How the fertiliser king of WA grew a $5b fortune with no one noticing

(VAN) Vikas Rambal has quietly built a $5 billion business empire in manufacturing, property and solar, and catapulted onto the Rich List.
Perdaman Group founder Vikas Rambal in his Perth office overlooking the Swan River. 'From my experience, Australia is a place where individuals get a fair go.' Photo: Trevor Collens.

Perdaman Group founder Vikas Rambal in his Perth office overlooking the Swan River. “From my experience, Australia is a place where individuals get a fair go.” Photo: Trevor Collens.

When Vikas Rambal left his home in India’s capital 25 years ago and landed in the remote West Australian Pilbara, he immediately sensed opportunity.

Visiting Karratha for the first time, Rambal, now 57, says he was struck by a gut intuition that he could pull off his life’s dream, and that WA was where he was meant to live.

“I said, ‘this country has everything – it has roads, it has gas, it has infrastructure – and if I can take the help of the state government, we can build [it]’.”

It took him 15 years and two attempts but Rambal’s belief in humanity’s critical need for fertiliser – a need, he says Australians have overlooked – has earned him a $4.98 billion fortune and catapulted him onto the 2025 Financial Review Rich List.

Rambal is building Project Ceres, named for the Roman god of agriculture, a giant $6.4 billion fertiliser plant on the Burrup Peninsula in WA’s far north-west.

“This is a humongous project, and it will put Australia on the map of fertiliser production, and we can be self-sufficient for our food,” Rambal tells The Australian Financial Review.

Australia imports about half the 5.4 million-plus tonnes of fertiliser used each year, a figure that leaps to 80 per cent for the nitrogen-based fertilisers, like those Rambal plans to produce.

Without fertiliser, nature struggles to replenish the nutrients in the soil. Plant growth, in turn, would be severely limited, leading to reduced crop yields and less food on Australian supermarket shelves.

Rambal’s intention is for Perdaman’s plant to replace all the imports.

“We take it for granted that materials will come from overseas,” Rambal says. “China manufactures roughly 60 million tonnes of urea, India manufactures around 30 million tonnes… If it didn’t, half of India’s population would die of hunger.

“This is analysis no one does. If you go to the Middle East, if you talk to the sheiks, they talk about fertiliser so much because they know how important it is to the community. Here, it took me 15 years to convert the project because people don’t understand.”

Rambal was born into an intellectual family in Delhi. His father, Perdaman Krishan Rambal, for whom the company is named, was a geologist for the Indian government.

Vikas studied chemical engineering at university; there were not many good choices at that time in India, he says.

He was good at mathematics, and he was attracted to big industries, but the IT sector was not yet thriving, so he considered mechanical, electrical, and chemical engineering.

Rambal went on to work for a range of petrochemical and fertiliser companies, including Bharat Petroleum. It was while working for Oswal Chemicals and Fertilisers that he came to Australia searching for business opportunities in WA.

[Records from a pointing dataset]
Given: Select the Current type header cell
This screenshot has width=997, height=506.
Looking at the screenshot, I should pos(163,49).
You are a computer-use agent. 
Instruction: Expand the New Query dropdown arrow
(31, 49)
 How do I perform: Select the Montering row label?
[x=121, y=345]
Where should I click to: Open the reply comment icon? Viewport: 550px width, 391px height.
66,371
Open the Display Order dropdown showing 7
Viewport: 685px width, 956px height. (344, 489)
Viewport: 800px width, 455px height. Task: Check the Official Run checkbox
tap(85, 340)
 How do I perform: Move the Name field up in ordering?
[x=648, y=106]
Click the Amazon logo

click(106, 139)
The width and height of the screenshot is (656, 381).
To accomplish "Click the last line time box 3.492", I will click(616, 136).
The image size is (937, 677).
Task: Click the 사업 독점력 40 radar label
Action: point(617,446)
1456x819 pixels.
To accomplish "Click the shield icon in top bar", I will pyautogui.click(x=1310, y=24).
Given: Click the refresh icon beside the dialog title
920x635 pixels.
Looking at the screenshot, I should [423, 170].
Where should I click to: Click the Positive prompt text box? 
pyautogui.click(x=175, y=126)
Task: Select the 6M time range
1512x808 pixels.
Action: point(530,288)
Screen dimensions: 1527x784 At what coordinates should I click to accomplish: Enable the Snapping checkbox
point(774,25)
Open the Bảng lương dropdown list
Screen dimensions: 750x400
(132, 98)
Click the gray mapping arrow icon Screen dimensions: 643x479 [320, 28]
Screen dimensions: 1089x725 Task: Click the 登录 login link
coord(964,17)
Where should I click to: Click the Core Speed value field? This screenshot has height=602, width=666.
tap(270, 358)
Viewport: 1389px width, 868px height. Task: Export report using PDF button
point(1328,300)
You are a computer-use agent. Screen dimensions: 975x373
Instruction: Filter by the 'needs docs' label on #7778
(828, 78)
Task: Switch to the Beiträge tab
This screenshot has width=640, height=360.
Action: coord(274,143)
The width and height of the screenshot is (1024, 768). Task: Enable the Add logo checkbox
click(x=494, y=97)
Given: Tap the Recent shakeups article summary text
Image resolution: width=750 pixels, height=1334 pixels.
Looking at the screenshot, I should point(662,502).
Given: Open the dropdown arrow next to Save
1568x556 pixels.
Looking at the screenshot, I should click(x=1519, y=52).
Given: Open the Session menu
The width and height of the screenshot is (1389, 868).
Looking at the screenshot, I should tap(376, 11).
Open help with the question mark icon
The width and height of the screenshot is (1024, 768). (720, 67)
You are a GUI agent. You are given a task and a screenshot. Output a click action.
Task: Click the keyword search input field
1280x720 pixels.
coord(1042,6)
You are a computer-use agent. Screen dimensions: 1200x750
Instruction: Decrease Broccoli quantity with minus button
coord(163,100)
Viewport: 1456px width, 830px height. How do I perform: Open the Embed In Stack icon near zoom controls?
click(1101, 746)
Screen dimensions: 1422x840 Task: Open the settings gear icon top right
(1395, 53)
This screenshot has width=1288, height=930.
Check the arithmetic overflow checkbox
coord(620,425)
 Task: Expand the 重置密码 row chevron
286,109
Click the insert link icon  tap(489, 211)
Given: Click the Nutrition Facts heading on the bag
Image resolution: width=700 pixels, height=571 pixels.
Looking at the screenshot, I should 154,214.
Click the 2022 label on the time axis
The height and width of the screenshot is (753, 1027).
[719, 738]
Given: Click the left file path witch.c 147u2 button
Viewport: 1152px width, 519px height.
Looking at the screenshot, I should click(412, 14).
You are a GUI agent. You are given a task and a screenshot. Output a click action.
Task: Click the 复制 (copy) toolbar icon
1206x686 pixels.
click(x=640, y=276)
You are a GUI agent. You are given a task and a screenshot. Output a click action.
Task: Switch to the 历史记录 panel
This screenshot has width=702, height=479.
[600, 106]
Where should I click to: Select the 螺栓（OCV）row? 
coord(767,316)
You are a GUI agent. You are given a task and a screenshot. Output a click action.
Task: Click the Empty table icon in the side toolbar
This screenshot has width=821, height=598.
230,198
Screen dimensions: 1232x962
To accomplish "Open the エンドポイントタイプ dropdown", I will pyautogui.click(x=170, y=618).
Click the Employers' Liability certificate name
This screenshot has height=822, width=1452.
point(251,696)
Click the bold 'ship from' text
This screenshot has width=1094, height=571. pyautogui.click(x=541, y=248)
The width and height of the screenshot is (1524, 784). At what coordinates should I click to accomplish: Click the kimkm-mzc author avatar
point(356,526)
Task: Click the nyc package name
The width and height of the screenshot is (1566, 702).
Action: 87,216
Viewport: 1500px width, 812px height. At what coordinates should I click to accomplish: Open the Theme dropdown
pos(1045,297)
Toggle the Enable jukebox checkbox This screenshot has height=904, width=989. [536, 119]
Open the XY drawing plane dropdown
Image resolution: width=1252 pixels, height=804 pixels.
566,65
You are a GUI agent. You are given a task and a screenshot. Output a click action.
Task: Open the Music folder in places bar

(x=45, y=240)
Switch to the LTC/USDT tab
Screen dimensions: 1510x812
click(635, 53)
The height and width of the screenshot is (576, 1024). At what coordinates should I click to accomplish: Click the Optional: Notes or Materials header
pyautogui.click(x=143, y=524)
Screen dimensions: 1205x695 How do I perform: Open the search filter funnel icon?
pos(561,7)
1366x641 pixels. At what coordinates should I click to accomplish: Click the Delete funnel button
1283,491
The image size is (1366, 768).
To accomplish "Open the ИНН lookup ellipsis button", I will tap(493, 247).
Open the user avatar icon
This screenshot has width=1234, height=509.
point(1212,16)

== Challenge ==
Reproduce the article on Vikas Rambal's fertilizer business between "Australia imports about" and "Australian supermarket shelves.", inclusive.

== Task answer ==
Australia imports about half the 5.4 million-plus tonnes of fertiliser used each year, a figure that leaps to 80 per cent for the nitrogen-based fertilisers, like those Rambal plans to produce.

Without fertiliser, nature struggles to replenish the nutrients in the soil. Plant growth, in turn, would be severely limited, leading to reduced crop yields and less food on Australian supermarket shelves.